Much needs to be done to develop this concept into a detailed, practical reform proposal. Judgments must be made about how to assess therapeutic value in ongoing fashion, adjust for changes in a technology’s use, and translate metrics of value into variable patent terms. We’re already undertaking some of this work, beginning with an attempt at proof of concept. In particular, we’re working with a multicenter aggregator of electronic medical records to track the effectiveness of several new, high-cost cancer treatments that target molecular markers. Our aim is to develop a multiaxial model of value (incorporating prolongation and quality of life, side effects, and other suffering) that could translate into variable reimbursement levels and intellectual-property protection terms.
Our proposed redirection of cost-control efforts will need to take account of real-world constraints. To this end, we’d be grateful for any feedback from readers of this post, especially those involved in decisions about development and adoption of new clinical technologies. We suspect, for example, that most who make these decisions are both loss and risk averse, which might color their responses to the changed incentives we envision. Would multinational drug and device makers with ongoing research and development budgets tend to “play it safe” by pursuing less ambitious projects that are more likely to pan out? Or would these firms’ large research and development portfolios make them more willing to take chances, since pursuit of many possibilities offers some “insurance” against the failure of one? Conversely, would the expanded range of risk and reward that we envision inspire academic researchers and start-up investors (without large, ongoing research and development commitments) to try for home runs or to steer away from biomedical innovation?
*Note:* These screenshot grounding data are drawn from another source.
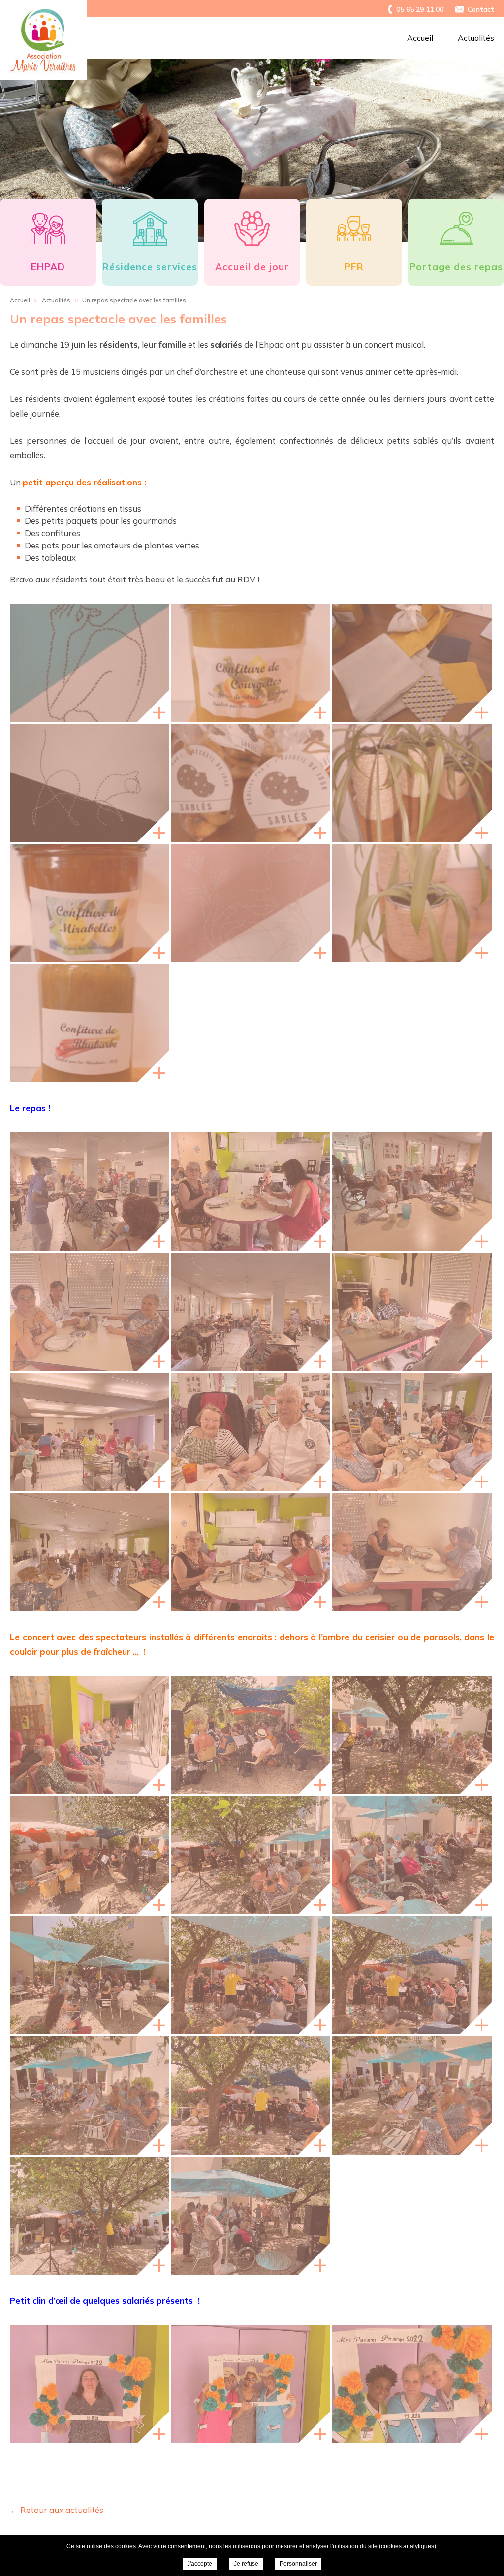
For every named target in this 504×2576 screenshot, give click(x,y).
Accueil (420, 38)
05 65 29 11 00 (419, 9)
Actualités (476, 38)
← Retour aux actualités (56, 2510)
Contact (481, 9)
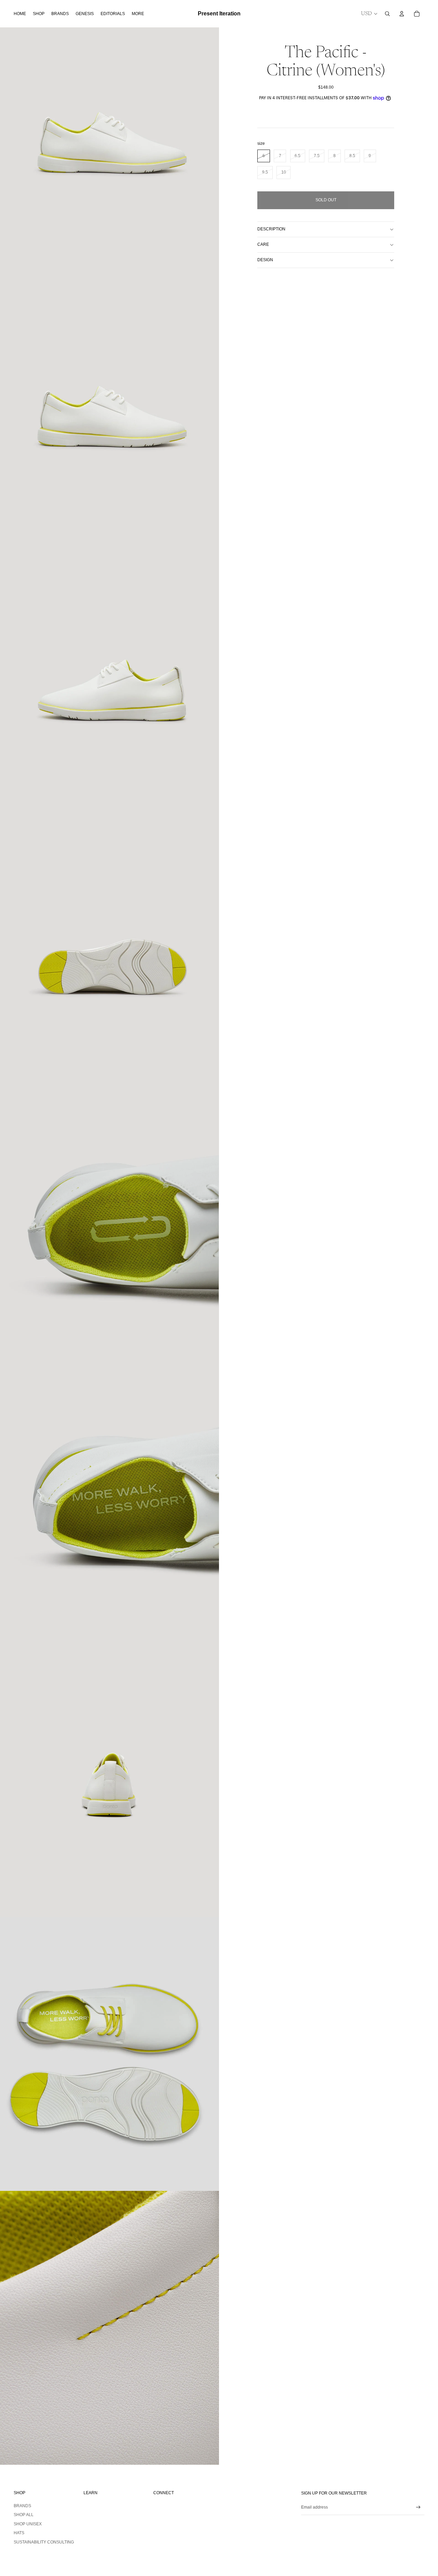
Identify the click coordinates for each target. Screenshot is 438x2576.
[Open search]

We also expect the relative influence of value-based reimbursement incentives and value-based intellectual property protection to vary among differently situated decision makers—for example, drug and device makers versus surgeons who invent new procedures. For pharmaceutical firms, patent terms matter greatly, but for new surgical techniques, reimbursement levels matter more.
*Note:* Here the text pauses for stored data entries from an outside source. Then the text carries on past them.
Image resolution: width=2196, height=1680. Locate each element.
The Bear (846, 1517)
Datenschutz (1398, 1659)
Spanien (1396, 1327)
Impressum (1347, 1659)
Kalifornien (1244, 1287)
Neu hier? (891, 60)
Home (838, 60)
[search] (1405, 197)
Our approach doesn’t assure that medical care’s share of the gross domestic product won’t continue to grow. Some major breakthroughs are hugely costly: Drugs that cure hepatitis C are a current, controversial example. Breakthroughs, moreover, beget aging populations, with greater clinical needs. But the strategy we’re pursuing holds out the promise of finessing the vested financial and human capital commitments and the popular alarm over “rationing” that have so far stymied long-term efforts to rein in rising costs. At the least, it could change the trajectory of clinical innovation to yield greater value from future medical spending.